---------- EXCERPTED TEXT
A recent study provides evidence that 'second-generation' schizophrenia treatments are little better than their older counterparts (Lieberman, J. A. et al. N. Engl. J. Med. 353, 1214–1223; 2005). But researchers say there's potentially a silver lining in these cloudy findings — understanding why these drugs aren't much of an improvement could help make future treatments safer and more effective.

The CATIE trial, which was funded by the National Institutes of Health, pitted perphenazine, a generic drug available since the 1950s, head-to-head against olanzapine (Zyprexa; Lilly), quetiapine (Seroquel; AstraZeneca), risperidone (Risperdal; Janssen Pharmaceutica) and ziprasidone (Geodon; Pfizer). Olanzapine performed moderately, yet significantly, better than perphenazine, but as a whole the researchers saw no substantial advantage in the newer medications.

There is a potential downside in immediately switching to older, cheaper generic treatments though, as there were large differences in patient's responses to the newer drugs. “What works for one person may not work for another,” said Jeffrey Lieberman, Principal Investigator of the CATIE trial and Chair of the Department of Psychiatry, Columbia University and Director of the New York State Psychiatric Institute.

But even taking this into account, the study shows clearly that the newer generation of anti-psychotics isn't the success it was hoped to be.

The first of the newer treatments, known as 'atypical' antipsychotics, was clozapine, which was discovered almost 50 years ago. But clozapine, considered the gold-standard treatment for schizophrenia in view of its efficacy, causes a host of adverse effects, including the blood disorder agranulocytosis, which has limited its prescription to around 10% of schizophrenia patients.

Identifying the secret to clozapine's effectiveness has been difficult, as the drug binds to tens of receptors. So researchers made educated guesses as to what could be the key receptors responsible for clozapine's efficacy — mainly based on the fact that it has weaker dopamine D2 receptor antagonism and stronger antagonism at serotonin 5-HT2A receptors than the older treatments — and designed what they hoped were better drugs with greater selectivity for these receptors.
--------------------
---------- DATA PROVIDED
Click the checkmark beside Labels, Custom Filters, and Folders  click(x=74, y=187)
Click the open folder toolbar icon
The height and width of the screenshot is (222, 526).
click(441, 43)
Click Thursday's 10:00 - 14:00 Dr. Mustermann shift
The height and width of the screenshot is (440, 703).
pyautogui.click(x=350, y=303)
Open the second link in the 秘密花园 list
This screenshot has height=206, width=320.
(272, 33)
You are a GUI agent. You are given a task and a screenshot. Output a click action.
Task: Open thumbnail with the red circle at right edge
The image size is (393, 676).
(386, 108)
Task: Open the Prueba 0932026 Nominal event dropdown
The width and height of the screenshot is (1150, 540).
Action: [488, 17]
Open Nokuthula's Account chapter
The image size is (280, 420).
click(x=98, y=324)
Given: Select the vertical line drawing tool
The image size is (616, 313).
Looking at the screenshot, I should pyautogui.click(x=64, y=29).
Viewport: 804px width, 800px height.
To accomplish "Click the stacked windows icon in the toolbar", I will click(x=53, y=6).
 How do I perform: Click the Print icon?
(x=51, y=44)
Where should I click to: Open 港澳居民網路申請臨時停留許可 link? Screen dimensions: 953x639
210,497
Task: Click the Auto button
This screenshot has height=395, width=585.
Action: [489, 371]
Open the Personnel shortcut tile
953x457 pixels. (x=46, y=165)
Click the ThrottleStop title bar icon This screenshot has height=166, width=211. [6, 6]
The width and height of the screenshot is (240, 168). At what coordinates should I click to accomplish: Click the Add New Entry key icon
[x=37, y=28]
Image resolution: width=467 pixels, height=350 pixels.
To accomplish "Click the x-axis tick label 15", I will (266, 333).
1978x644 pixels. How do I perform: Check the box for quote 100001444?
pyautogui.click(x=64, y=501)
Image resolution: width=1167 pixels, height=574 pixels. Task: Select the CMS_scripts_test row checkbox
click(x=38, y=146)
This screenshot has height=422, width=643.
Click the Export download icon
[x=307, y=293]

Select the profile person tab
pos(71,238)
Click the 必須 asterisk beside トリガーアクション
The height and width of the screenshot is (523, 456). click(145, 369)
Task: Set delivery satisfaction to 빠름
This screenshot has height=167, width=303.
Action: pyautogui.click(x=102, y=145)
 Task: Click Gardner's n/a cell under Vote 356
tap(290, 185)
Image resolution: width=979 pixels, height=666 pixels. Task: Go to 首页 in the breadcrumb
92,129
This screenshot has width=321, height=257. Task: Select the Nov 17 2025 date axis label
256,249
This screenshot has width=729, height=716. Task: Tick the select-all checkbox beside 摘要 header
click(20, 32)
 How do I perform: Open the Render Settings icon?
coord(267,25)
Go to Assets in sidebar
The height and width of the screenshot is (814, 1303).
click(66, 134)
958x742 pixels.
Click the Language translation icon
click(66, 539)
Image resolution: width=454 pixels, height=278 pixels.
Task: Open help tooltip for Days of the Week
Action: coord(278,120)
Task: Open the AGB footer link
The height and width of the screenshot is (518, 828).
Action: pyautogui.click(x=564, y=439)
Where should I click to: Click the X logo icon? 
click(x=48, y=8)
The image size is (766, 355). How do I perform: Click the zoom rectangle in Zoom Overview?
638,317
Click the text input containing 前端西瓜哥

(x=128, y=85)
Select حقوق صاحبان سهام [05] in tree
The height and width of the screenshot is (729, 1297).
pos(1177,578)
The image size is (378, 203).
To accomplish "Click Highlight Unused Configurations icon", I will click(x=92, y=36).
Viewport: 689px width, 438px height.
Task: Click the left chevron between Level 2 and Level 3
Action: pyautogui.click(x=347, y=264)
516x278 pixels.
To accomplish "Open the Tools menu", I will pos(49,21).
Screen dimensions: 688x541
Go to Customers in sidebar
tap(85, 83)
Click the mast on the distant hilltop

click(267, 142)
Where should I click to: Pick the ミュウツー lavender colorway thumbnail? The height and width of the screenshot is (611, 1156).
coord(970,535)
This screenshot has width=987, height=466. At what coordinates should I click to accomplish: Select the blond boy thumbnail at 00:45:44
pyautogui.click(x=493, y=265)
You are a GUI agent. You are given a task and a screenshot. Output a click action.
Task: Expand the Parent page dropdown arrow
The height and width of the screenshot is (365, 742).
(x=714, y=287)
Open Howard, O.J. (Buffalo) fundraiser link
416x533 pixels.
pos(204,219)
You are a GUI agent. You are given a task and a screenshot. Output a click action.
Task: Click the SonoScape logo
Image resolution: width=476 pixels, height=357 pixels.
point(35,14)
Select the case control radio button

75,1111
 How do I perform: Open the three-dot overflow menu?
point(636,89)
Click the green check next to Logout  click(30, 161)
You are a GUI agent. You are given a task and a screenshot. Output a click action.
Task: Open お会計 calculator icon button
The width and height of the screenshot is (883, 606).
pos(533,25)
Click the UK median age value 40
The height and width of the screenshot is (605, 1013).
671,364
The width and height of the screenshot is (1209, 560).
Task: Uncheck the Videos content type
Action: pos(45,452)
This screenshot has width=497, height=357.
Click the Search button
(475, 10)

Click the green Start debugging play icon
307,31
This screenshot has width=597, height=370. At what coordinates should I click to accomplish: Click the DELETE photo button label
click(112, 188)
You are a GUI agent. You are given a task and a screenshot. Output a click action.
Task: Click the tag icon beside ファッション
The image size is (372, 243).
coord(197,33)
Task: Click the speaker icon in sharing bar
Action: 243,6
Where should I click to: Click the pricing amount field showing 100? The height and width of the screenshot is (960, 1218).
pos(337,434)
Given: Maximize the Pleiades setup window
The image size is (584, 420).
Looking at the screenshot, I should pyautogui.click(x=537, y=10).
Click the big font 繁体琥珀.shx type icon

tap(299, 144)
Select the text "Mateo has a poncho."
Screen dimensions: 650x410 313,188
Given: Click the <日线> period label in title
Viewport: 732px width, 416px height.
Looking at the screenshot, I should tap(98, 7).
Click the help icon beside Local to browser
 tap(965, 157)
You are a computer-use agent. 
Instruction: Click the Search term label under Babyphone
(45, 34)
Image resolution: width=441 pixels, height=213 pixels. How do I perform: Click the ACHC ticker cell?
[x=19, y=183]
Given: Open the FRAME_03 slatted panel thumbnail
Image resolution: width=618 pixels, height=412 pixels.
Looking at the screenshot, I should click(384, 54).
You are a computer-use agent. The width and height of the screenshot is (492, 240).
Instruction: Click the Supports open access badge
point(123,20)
--------------------
[REQUIREMENT 1]:
From the article on schizophrenia drugs, copy word for word the part that opens with the words containing "There is a potential" and closes with "hoped to be.".
[REQUIREMENT 2]:
In the article on schizophrenia drugs, condense the paragraph beginning "The first of the newer treatments" into a short list that keeps its main facts.
[REQUIREMENT 3]:
Write the next part of the article on schizophrenia drugs, picking up after its final sentence.

[RESPONSE 1]:
There is a potential downside in immediately switching to older, cheaper generic treatments though, as there were large differences in patient's responses to the newer drugs. “What works for one person may not work for another,” said Jeffrey Lieberman, Principal Investigator of the CATIE trial and Chair of the Department of Psychiatry, Columbia University and Director of the New York State Psychiatric Institute.

But even taking this into account, the study shows clearly that the newer generation of anti-psychotics isn't the success it was hoped to be.

[RESPONSE 2]:
- Clozapine was the first of the newer "atypical" antipsychotics and was discovered almost 50 years ago.
- Its efficacy makes it the gold-standard treatment for schizophrenia.
- It causes many adverse effects, including the blood disorder agranulocytosis.
- These effects have limited its prescription to around 10% of schizophrenia patients.

[RESPONSE 3]:
Of the newer drugs, the most successful in the trial, olanzapine, behaves more like clozapine than its more targeted contemporaries quetiapine, risperidone and ziprasidone. “We can infer that hitting a multiplicity of molecular targets is probably better than just targeting two, which is what all the other drugs were mainly designed to do,” says Bryan Roth, Director of the National Institute of Mental Health Psychoactive Drug Screening Program. “The question is what will make these compounds better — olanzapine's pharmacology is so complex.”

It's not just the hunting for how these drugs work that is proving to be a headache. Side effects were a problem in the study: three-quarters of the patients switched medications, and olanzapine was linked to weight gain and unwelcome metabolic changes.

It has been proposed that the metabolic effects could be due to blocking H1 histamine and 5-HT2C serotonin receptors, which evidence suggests can affect appetite. And there are genetic effects too. Lilly has presented unpublished data from a whole-genome-wide scan of 1 million single-nucleotide polymorphisms (SNPs), which shows that a huge number of SNPs have a small effect in weight gain, making the detection of causative genes difficult.

Although the metabolic effects are proving difficult to anticipate, it would be regrettable if the study results had a negative effect on industry's efforts in schizophrenia research, says Michael Spedding, Deputy Director of Research at Servier. “The trial shows that the wave of newer treatments hasn't brought about as great a revolution as the first one, but work needed to develop the second-generation compounds has generated a lot of mechanistic research that has been important in understanding schizophrenia,” says Spedding.

Spedding says that looking for a third generation of treatments will also require better models. “Screening compounds with these new models will help us find compounds that are quite different from the current batch.”

The NIH is ploughing more funds into this area, and together with industry, will test compounds that are approved for use in human research in proof-of-principle studies for cognitive improvements. The NIH is also beginning an initiative to find predictors of metabolic problems in individual patients that could be used by pharma to refine drug development.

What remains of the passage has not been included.